Your instructions =>
When a line of the material has the word "tool" in it, copy that line.

Records supplied =>

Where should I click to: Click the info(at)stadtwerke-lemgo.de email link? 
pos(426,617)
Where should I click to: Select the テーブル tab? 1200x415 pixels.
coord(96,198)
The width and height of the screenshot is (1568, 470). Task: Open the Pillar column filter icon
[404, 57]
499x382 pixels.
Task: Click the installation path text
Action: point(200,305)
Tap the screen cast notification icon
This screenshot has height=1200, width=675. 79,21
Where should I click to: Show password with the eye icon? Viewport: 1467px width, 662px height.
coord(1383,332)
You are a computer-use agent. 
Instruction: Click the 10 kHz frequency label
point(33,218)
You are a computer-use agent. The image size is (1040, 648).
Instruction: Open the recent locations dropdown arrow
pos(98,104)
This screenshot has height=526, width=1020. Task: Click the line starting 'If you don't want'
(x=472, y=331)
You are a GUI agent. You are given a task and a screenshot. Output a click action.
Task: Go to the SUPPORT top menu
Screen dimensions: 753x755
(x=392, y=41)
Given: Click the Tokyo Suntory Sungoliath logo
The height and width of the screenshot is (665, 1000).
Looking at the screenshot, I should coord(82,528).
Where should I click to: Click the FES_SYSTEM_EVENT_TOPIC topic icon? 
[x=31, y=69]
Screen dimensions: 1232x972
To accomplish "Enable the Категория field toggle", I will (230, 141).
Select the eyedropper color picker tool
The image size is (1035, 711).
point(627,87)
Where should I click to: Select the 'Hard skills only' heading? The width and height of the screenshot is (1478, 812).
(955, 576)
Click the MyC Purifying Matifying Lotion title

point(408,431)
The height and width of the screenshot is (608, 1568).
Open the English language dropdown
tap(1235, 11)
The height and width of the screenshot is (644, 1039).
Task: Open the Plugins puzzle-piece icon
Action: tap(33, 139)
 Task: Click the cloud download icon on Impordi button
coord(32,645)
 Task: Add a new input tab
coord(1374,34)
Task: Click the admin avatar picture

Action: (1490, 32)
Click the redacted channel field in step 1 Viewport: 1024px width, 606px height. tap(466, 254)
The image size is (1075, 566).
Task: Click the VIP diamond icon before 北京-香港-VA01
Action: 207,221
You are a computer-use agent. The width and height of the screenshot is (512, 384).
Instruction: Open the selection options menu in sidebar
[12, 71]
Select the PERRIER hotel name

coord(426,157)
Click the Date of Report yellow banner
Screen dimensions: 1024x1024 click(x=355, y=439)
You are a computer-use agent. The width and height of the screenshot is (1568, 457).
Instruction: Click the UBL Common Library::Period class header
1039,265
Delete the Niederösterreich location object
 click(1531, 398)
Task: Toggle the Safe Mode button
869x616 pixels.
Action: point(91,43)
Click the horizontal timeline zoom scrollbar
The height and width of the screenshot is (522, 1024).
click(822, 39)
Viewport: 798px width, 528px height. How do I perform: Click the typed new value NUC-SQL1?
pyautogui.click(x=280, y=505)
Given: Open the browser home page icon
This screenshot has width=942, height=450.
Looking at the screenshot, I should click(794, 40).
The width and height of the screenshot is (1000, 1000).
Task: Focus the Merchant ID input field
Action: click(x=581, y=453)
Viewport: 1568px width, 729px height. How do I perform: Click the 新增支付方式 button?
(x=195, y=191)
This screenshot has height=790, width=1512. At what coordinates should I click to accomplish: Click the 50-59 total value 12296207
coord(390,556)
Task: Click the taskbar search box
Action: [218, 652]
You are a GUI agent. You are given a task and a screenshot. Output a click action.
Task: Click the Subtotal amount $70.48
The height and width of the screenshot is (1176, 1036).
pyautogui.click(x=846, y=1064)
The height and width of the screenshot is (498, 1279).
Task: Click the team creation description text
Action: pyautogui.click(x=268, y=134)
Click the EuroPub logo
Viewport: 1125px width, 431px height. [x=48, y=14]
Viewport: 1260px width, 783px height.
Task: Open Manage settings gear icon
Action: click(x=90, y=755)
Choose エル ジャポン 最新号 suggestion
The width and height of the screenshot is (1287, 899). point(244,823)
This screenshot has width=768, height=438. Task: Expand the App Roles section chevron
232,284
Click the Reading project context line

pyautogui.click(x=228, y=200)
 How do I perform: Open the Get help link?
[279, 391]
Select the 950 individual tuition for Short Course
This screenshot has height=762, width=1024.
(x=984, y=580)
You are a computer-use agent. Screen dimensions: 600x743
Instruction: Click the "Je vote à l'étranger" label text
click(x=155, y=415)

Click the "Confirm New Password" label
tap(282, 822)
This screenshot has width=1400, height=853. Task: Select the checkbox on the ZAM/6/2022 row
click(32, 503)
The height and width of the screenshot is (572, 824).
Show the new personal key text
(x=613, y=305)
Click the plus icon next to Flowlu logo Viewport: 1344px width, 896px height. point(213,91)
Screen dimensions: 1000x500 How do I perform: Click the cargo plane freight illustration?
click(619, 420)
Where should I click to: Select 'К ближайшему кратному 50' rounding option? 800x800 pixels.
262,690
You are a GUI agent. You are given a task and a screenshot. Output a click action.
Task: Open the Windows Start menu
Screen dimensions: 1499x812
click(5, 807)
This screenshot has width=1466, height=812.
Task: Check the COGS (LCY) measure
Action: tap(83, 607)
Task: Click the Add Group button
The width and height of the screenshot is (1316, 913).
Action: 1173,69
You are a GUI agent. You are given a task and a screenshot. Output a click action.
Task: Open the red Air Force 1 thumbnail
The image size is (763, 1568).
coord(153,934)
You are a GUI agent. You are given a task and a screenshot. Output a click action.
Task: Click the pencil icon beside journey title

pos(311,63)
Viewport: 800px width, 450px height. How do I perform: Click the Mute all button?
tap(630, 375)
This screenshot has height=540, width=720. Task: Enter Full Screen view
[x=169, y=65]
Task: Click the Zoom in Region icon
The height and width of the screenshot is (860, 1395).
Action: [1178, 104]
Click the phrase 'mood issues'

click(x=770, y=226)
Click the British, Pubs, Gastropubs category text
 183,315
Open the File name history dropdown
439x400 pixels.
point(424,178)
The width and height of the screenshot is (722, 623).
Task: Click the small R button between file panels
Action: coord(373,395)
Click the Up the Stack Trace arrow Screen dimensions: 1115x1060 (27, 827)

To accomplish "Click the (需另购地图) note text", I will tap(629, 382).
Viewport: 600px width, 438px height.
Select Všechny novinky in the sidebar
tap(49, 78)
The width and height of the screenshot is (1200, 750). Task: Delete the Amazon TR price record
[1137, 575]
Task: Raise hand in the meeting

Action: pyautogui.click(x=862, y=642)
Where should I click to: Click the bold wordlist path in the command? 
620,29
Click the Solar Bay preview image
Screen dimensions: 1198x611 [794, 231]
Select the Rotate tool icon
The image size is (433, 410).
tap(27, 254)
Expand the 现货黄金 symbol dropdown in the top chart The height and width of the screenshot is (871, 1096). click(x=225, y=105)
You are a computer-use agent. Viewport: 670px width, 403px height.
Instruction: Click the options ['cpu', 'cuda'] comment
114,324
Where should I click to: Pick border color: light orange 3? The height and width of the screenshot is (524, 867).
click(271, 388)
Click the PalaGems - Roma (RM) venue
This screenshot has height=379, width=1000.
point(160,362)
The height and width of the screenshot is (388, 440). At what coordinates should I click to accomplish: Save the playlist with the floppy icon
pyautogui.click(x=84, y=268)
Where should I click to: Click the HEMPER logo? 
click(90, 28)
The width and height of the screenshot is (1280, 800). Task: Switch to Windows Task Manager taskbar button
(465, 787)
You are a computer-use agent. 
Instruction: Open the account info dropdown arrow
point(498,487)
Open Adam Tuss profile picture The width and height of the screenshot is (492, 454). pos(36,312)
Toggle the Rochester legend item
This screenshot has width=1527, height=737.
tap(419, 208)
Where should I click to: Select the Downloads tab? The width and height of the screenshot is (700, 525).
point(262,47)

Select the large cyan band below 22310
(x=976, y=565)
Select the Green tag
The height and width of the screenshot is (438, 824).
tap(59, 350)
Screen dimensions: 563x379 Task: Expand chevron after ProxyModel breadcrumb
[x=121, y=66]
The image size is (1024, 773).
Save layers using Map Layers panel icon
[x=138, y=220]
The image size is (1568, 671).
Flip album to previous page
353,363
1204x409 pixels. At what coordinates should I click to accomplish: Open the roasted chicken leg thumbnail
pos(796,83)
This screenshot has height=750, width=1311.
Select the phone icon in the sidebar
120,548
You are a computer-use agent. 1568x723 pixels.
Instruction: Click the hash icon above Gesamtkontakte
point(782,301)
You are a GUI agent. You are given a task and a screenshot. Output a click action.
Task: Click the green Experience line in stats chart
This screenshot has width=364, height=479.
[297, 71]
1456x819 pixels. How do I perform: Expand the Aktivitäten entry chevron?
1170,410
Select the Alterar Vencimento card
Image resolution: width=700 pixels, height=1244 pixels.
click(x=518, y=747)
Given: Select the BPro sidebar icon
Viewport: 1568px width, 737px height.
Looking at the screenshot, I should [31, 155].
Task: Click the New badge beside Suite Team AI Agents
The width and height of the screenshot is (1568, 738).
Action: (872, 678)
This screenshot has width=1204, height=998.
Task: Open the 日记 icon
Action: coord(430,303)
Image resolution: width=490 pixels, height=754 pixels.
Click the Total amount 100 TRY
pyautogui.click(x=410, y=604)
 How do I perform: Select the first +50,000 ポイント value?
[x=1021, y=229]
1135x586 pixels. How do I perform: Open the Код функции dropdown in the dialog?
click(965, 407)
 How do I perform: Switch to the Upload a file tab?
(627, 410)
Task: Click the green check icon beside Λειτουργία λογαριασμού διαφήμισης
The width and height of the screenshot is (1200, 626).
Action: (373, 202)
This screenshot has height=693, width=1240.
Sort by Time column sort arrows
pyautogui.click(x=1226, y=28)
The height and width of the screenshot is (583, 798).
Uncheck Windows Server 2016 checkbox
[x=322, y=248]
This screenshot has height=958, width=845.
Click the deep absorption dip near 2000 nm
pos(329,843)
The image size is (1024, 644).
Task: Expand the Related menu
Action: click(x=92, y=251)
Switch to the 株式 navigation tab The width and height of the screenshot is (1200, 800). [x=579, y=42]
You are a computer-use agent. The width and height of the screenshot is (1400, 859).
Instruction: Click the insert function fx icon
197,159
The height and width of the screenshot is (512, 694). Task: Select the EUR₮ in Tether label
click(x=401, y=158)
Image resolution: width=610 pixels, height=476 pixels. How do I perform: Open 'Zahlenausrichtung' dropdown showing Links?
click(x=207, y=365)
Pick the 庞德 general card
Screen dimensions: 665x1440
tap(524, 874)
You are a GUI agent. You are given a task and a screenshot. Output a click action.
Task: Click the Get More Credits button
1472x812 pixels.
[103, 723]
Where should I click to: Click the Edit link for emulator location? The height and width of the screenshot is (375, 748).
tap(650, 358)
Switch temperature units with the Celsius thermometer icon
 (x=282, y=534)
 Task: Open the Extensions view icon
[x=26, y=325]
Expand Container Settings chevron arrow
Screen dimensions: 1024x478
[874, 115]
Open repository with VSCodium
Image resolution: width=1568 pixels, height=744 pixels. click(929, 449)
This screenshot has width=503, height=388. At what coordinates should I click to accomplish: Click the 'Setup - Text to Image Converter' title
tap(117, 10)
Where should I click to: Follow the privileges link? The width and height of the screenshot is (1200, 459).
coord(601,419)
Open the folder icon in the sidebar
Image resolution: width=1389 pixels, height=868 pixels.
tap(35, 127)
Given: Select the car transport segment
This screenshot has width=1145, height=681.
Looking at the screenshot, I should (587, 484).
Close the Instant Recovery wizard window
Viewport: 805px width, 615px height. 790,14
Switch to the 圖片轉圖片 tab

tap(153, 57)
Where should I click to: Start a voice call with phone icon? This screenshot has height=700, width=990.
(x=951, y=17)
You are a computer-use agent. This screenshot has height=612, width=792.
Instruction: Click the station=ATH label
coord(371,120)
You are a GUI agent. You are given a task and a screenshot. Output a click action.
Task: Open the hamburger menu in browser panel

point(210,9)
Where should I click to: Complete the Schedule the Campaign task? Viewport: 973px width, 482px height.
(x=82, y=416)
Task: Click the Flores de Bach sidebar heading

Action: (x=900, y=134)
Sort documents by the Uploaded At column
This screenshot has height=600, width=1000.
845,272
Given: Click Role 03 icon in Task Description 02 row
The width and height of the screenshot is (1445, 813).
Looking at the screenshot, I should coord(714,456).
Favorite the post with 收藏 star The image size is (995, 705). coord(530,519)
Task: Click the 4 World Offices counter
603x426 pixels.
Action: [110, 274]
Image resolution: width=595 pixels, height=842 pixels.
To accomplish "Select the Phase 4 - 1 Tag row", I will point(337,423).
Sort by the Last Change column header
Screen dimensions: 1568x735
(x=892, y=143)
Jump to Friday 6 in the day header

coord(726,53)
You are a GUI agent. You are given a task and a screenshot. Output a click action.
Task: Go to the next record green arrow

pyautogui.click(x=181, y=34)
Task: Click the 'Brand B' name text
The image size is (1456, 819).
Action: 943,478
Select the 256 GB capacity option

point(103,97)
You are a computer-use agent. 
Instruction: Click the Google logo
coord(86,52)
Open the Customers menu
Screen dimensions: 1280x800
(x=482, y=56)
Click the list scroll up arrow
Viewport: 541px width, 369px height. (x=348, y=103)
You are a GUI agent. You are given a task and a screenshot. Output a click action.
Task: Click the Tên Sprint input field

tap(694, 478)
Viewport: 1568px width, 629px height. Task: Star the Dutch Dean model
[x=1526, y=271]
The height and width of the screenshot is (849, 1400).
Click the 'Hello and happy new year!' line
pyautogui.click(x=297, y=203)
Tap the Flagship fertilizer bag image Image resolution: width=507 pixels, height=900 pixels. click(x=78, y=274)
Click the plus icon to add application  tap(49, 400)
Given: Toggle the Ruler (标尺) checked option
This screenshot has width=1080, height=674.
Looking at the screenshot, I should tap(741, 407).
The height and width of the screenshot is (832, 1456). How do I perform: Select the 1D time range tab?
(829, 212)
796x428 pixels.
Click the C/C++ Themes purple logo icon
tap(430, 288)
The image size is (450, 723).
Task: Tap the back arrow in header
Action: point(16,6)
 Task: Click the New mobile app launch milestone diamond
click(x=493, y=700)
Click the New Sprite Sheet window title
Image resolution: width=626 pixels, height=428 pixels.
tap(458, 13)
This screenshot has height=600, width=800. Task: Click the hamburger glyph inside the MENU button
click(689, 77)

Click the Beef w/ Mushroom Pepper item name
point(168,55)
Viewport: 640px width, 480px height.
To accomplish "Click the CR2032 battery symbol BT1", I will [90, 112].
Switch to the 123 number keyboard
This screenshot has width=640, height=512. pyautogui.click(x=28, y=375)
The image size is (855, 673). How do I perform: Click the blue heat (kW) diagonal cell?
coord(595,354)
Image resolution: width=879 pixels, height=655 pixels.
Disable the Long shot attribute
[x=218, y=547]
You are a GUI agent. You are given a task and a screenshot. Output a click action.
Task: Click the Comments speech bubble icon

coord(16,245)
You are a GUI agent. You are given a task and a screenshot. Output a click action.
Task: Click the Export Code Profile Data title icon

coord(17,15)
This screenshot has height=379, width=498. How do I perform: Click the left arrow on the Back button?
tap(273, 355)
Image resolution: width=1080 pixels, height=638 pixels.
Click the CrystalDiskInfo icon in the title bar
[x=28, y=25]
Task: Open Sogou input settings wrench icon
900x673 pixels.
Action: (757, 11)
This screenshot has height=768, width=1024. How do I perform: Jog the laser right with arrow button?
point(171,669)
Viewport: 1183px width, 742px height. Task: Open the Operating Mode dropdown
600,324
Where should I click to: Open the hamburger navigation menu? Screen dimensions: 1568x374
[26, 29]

Reply =>
Select the eyedropper color picker tool
Select the Rotate tool icon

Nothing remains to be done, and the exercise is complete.